RC C258: 'Review of Huang & Gerber, 2015, BGD', Benjamin Stocker, 19 Feb 2015
- AC C3279: 'Response to Beni Stocker's review', Stefan Gerber, 03 Jul 2015
SC C370: 'Too little, too late: Interactive comment on Huang & Gerber's N2O MS', Iain Colin Prentice, 28 Feb 2015
- AC C3300: 'Response to Colin Prentice's comments', Stefan Gerber, 03 Jul 2015
RC C493: 'Interactive comment on "Global soil nitrous oxide emissions in a dynamic carbon-nitrogen model" by Y.Y. Huang and S. Gerber', Lex Bouwman, 04 Mar 2015
- AC C3303: 'Response to A.F. Bouwman's Review', Stefan Gerber, 03 Jul 2015
- AC C3314: '2nd (and improved) response to Lex Bouwman's review', Stefan Gerber, 03 Jul 2015
RC C648: 'Review of Huang and Gerber, 2015', Anonymous Referee #3, 17 Mar 2015
- AC C3307: 'Response to Anonymous Referee', Stefan Gerber, 03 Jul 2015

Peer-review completion

AR: Author's response | RR: Referee report | ED: Editor decision

ED: Reconsider after major revisions (16 Jul 2015) by Sönke Zaehle

AR by Stefan Gerber on behalf of the Authors (21 Aug 2015) Author's response Manuscript

ED: Referee Nomination & Report Request started (27 Aug 2015) by Sönke Zaehle

RR by Anonymous Referee #1 (31 Aug 2015)

Suggestions for revision or reasons for rejection

Review of revised manuscript Huang & Gerber, 2015, BG

I thank the authors for their constructive responses and the efforts put into revising their original manuscript. Several major concerns were raised by the reviewers (see below), most of them by more than one reviewer, which underlines their significance. The authors took on the task of addressing these issues, but
didn't "re-invent the study". As a general impression, the limited modifications made in the revised manuscript contrast with the authors' acknowledgment of the weaknesses of their initial submission. However, I also acknowledge that model evaluation w.r.t. N2O emissions remains a particulary challenging task, which shouldn't prevent incremental progress (by studies like this one) before "all problems are solved".

● **Listed records**
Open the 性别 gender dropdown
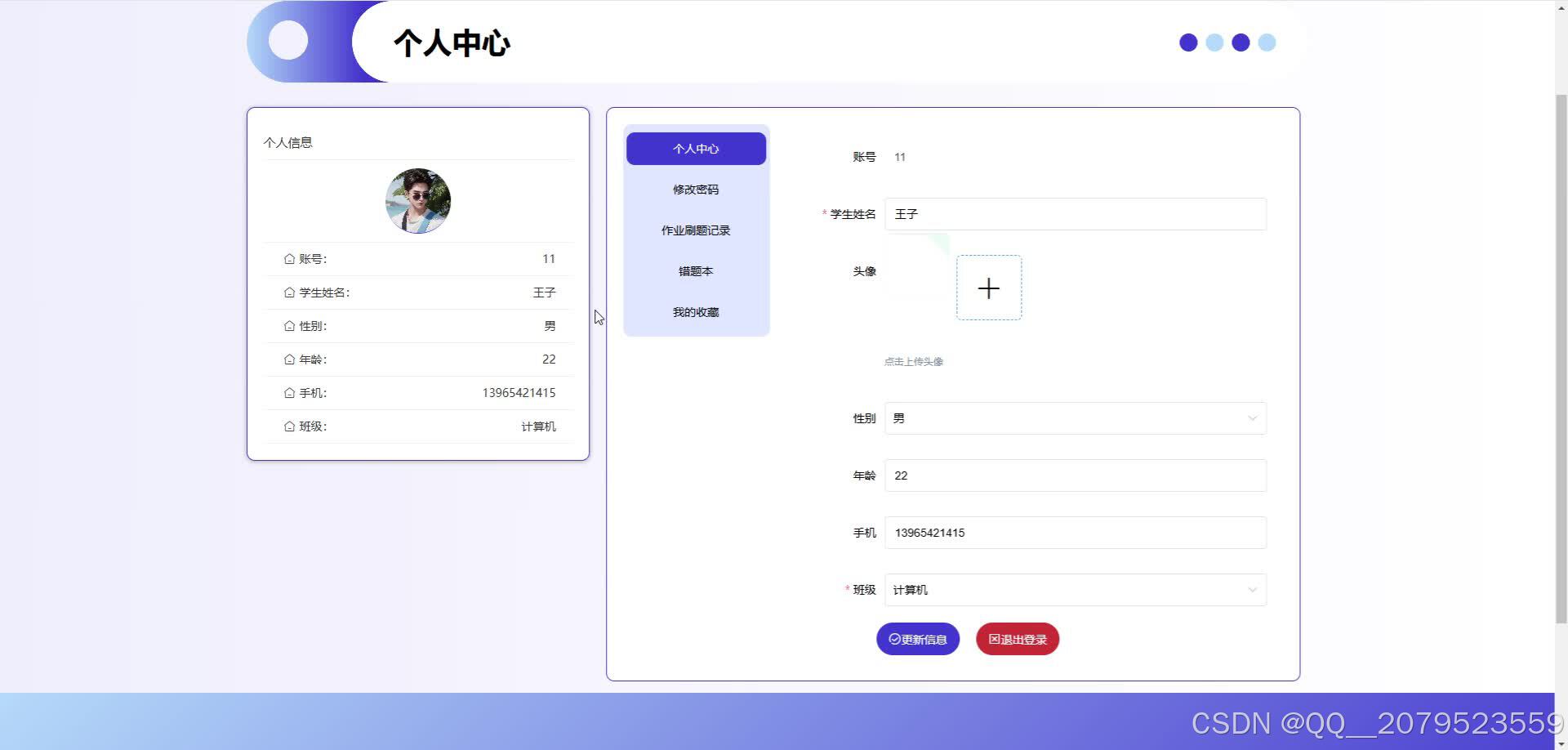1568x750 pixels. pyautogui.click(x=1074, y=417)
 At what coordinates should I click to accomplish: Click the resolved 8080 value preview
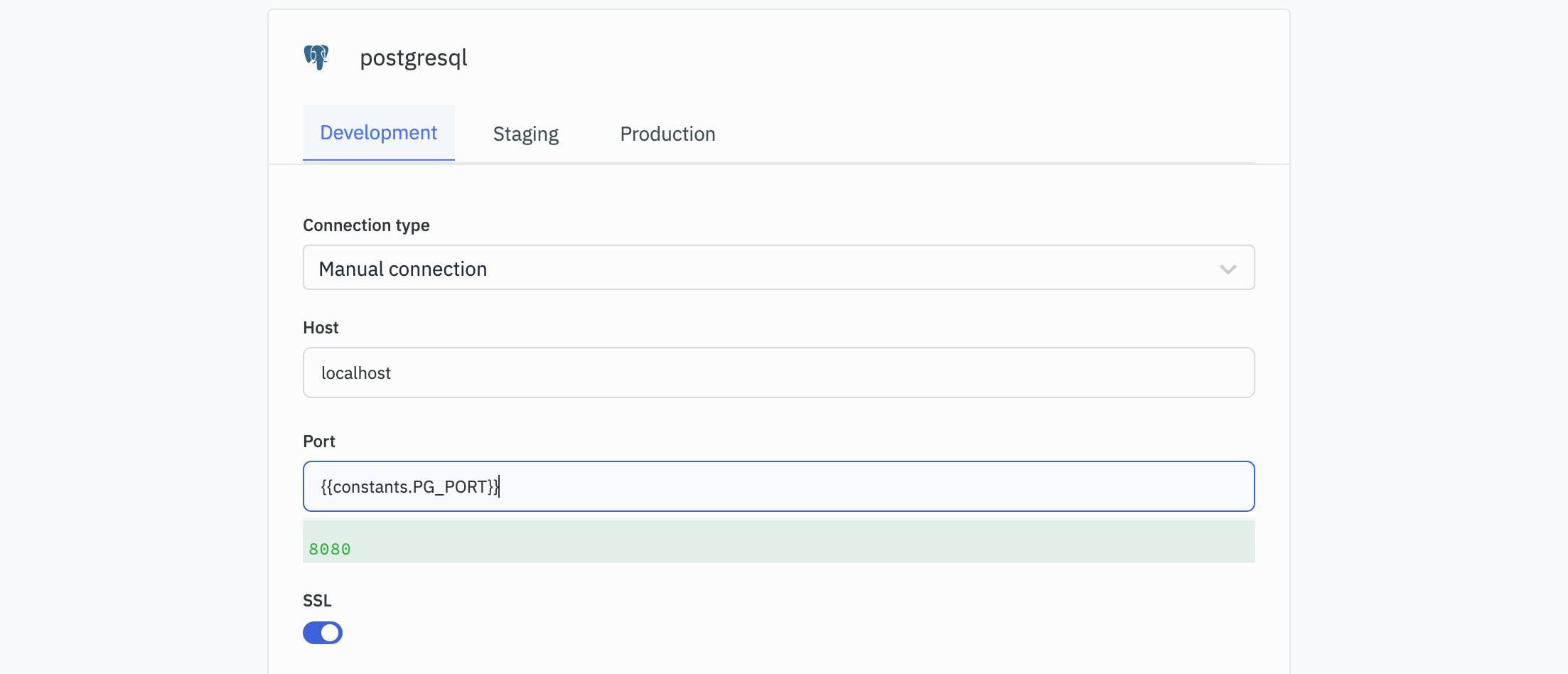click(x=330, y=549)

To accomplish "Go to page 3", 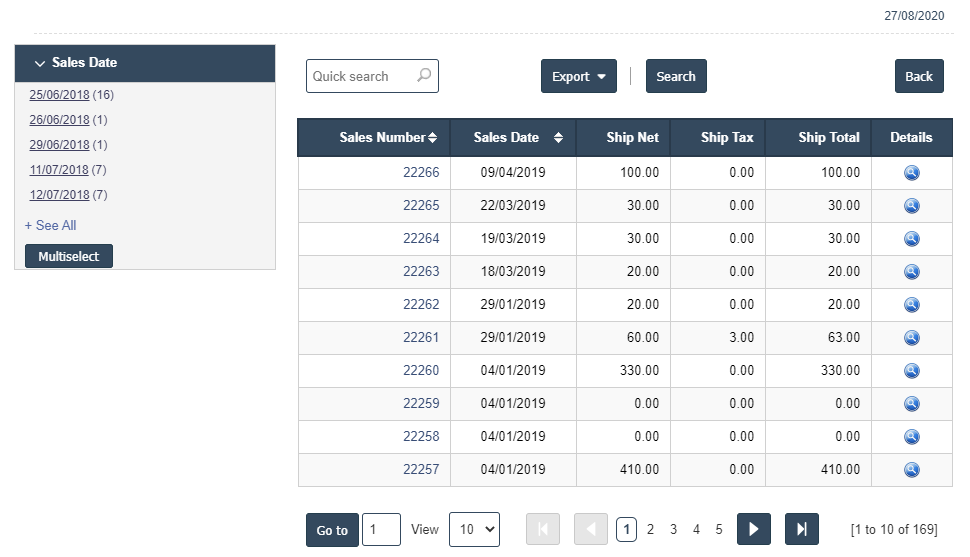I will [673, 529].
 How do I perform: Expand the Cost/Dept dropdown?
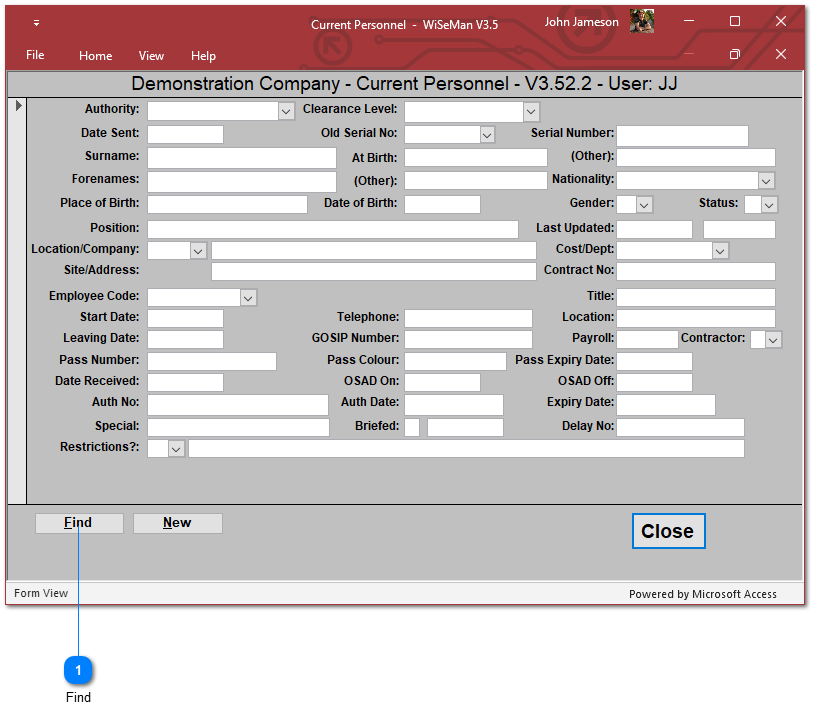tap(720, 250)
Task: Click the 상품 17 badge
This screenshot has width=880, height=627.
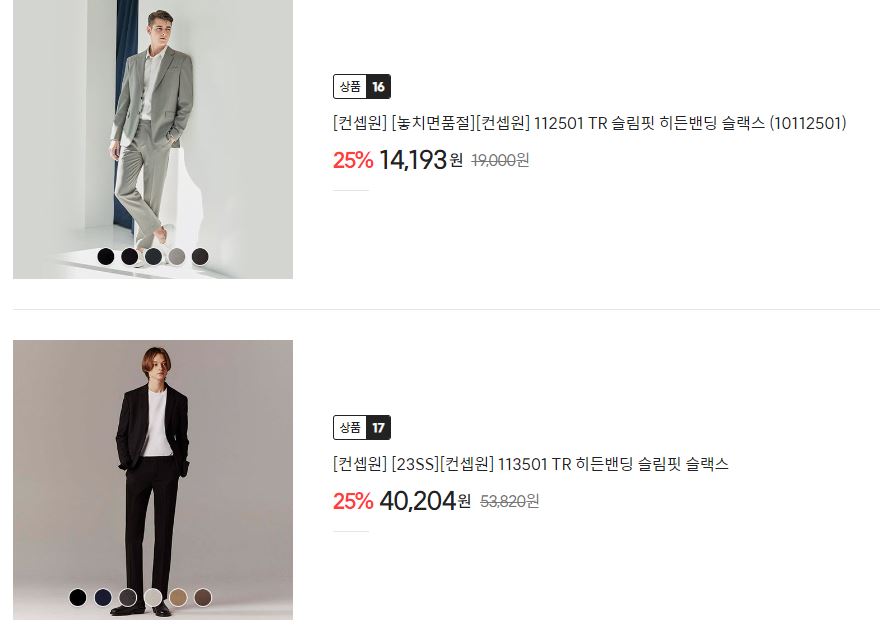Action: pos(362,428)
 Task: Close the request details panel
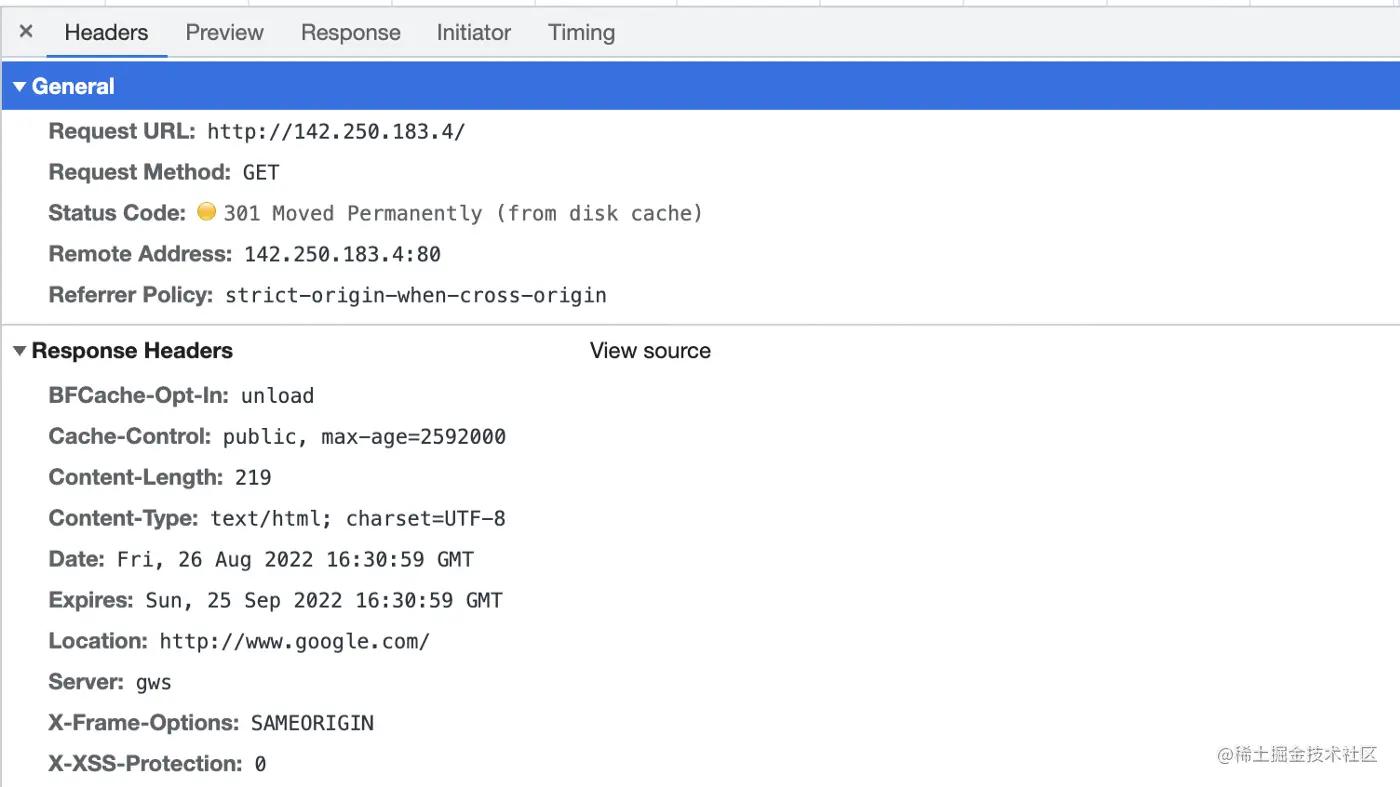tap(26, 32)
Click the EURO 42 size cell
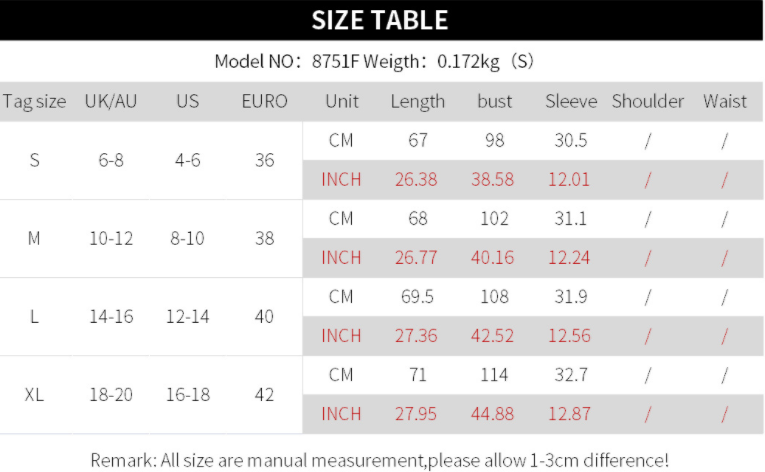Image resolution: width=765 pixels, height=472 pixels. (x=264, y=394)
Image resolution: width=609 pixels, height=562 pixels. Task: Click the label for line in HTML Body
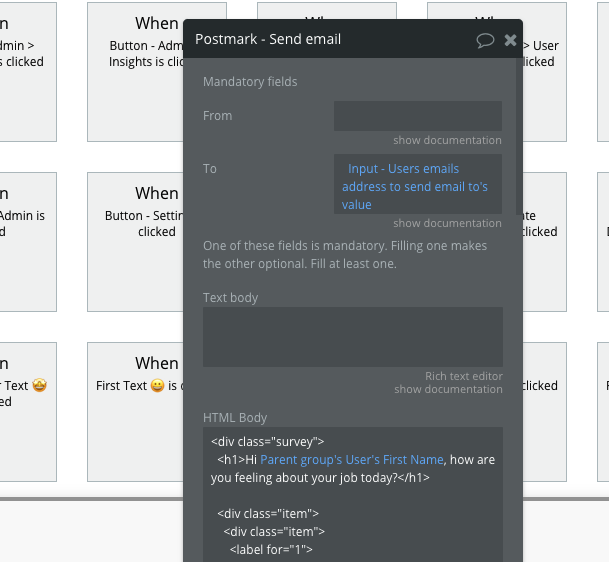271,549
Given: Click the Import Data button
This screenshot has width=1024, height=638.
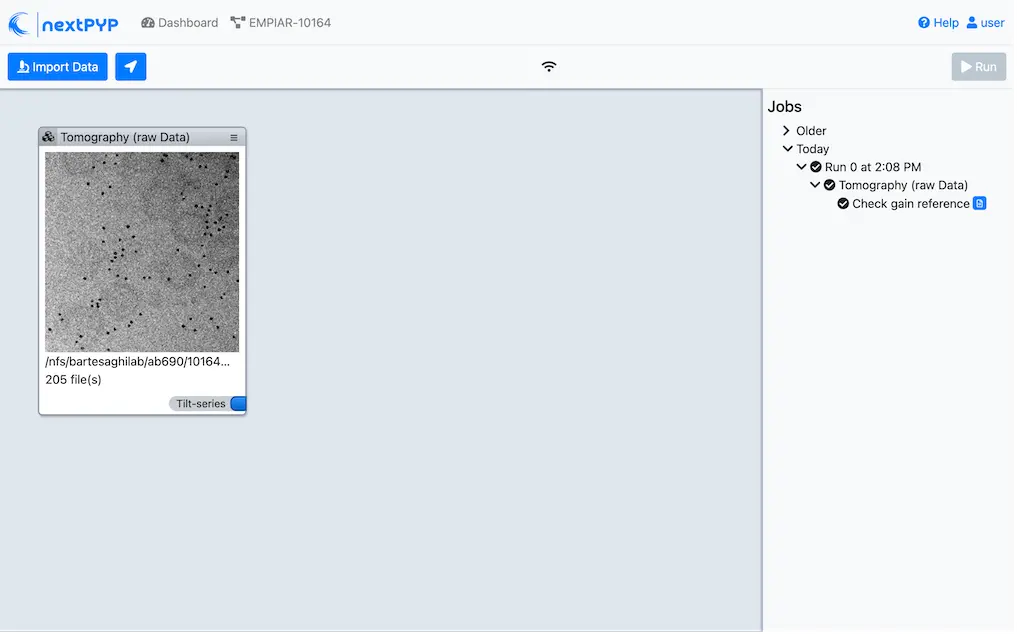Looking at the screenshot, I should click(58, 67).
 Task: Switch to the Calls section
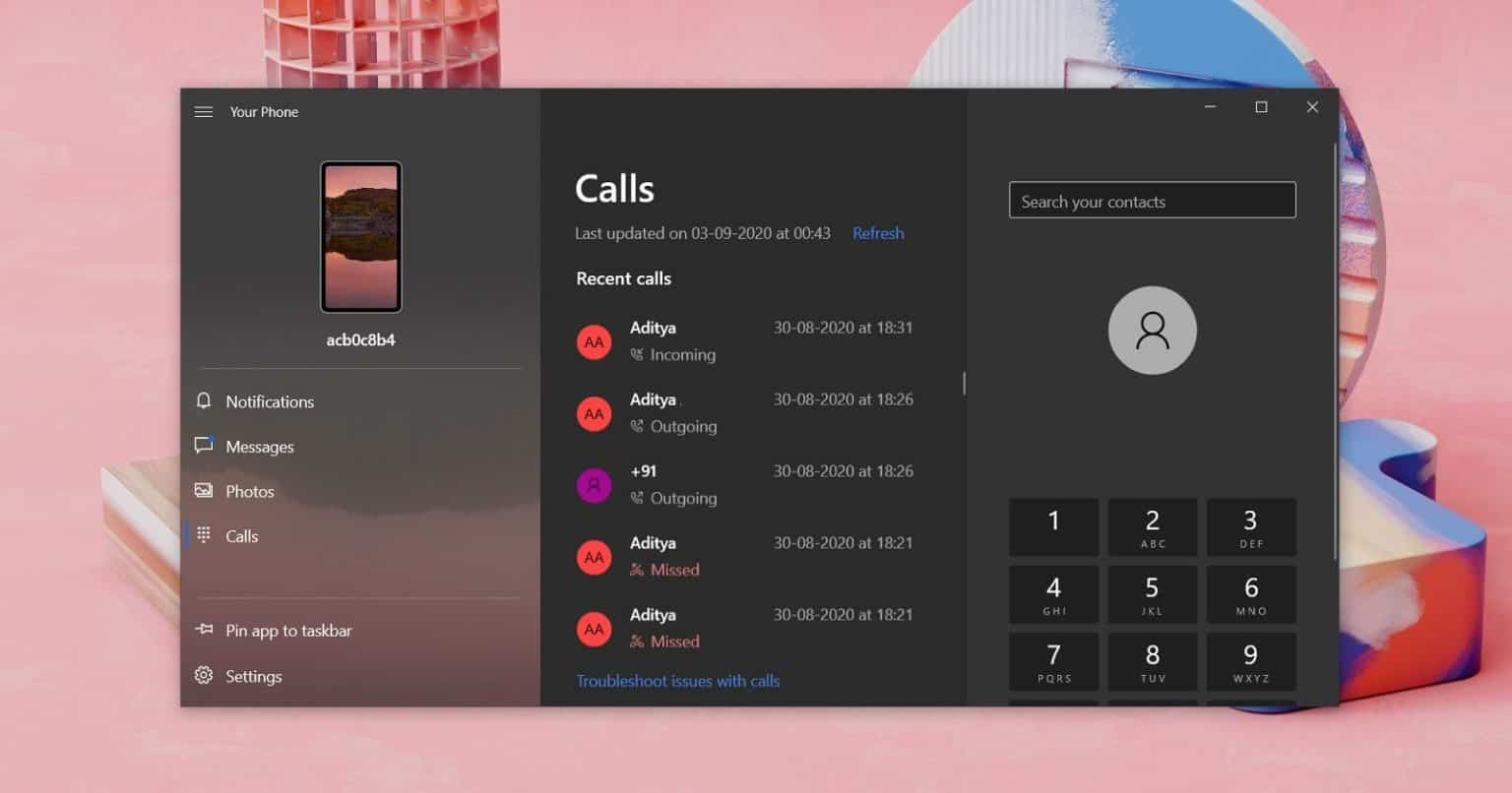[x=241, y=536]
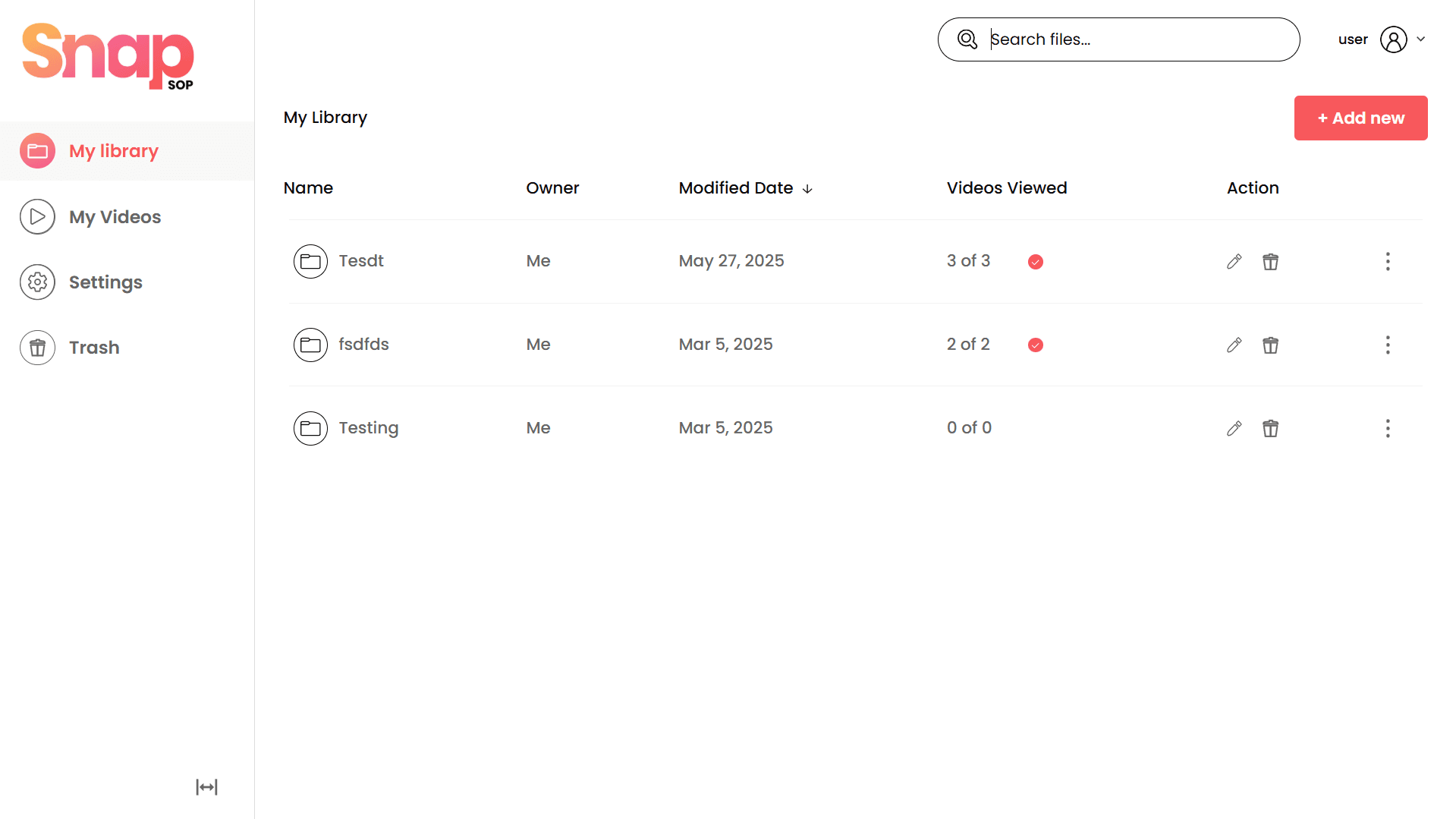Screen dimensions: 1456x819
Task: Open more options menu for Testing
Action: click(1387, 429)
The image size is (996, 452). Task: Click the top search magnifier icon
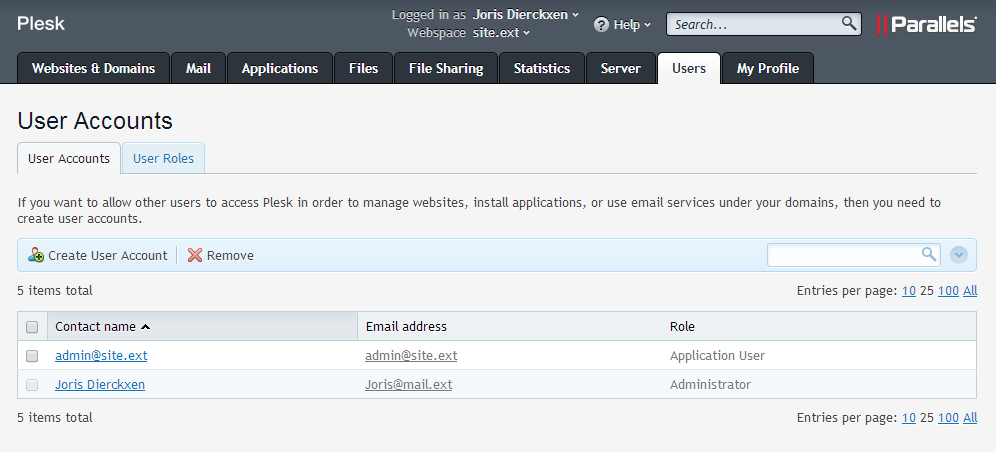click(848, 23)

● **Given problem**
Can you go on with the peer-review page about the nitrous oxide emissions model, picking up after its final sentence? The material plays no role in this work.

● **Response for this exercise**
In the following, I'm trying to list what were in my view some key points of criticism raised by the different reviewers, and how I judge the authors' respective responses.

*Novelty and scope*
Regarding this aspect, the authors write "Since we build largely on existing parameterization of nitrification-denitrification processes, our focus relies on the evaluation of these processes if tranferred to a different model." (p.34,l.14/15). The aspect of how a similar implementation of one module (inorganic N dynamics following a DNDC-type model) yields different results when integrated within different coupled C-N cycling models (comparison to DyN-LPJ and O-CN), could be strengthened. This leaves model evaluation as the most important aspect of this paper.

I like the track of evaluating sensitivity to WFPS, also considering the interesting model parametrisations of the N2O yield factor as a function of WFPS (which is an innovation, considering that other models use a constant factor). I find this aspect of the paper particularly interesting as the authors use empirical parametrisations to calculate the N2O yield factor from nitrification and denitrification (section 2.1.2.2) and provide insights of N2O sensitivity to soil moisture. However, WFPS itself is not benchmarked and observed soil moisture at the measurement sites (I assume/hope this is measured along with N2O) was not used in the model for the scale evaluation across the season (Fig. 5). Therefore, we still don't know if the relationship of N2O to WFPS is correct. I consider the seasonal analysis provided by Fig. 5 as a valuable addition. It may even provide more insights if the analysis of N2O and WFPS is coupled.

*Suitability for BG (vs. GMD)*
The authors' responses to this point do not convince me, but it is not my task to make a final judgment. The authors agree that the main scope of this paper is model evaluation (see above "novely and scope"). I think the revisions even reinfoce this aspect (model description moved from appendix into main text).

*Subject to model performance of entire C-N cycling and sensitivity analysis*
I appreciated the added descrition of general characteristics and key processes in LM3V-N. This section is now rather technical with a few equations provided. This could be improved by providing a more general description of the model characteristics. For example, in the responses the authors note that LM3V-N simulates very tight N cycling as opposed to other models, and correspondingly small BNF ("empirical" BNF rate of 108 TgN/yr: what reference?). Chosen yield factors of N2O from nitrification/denitrification are rather high, probably necessary due to the tight N cycling.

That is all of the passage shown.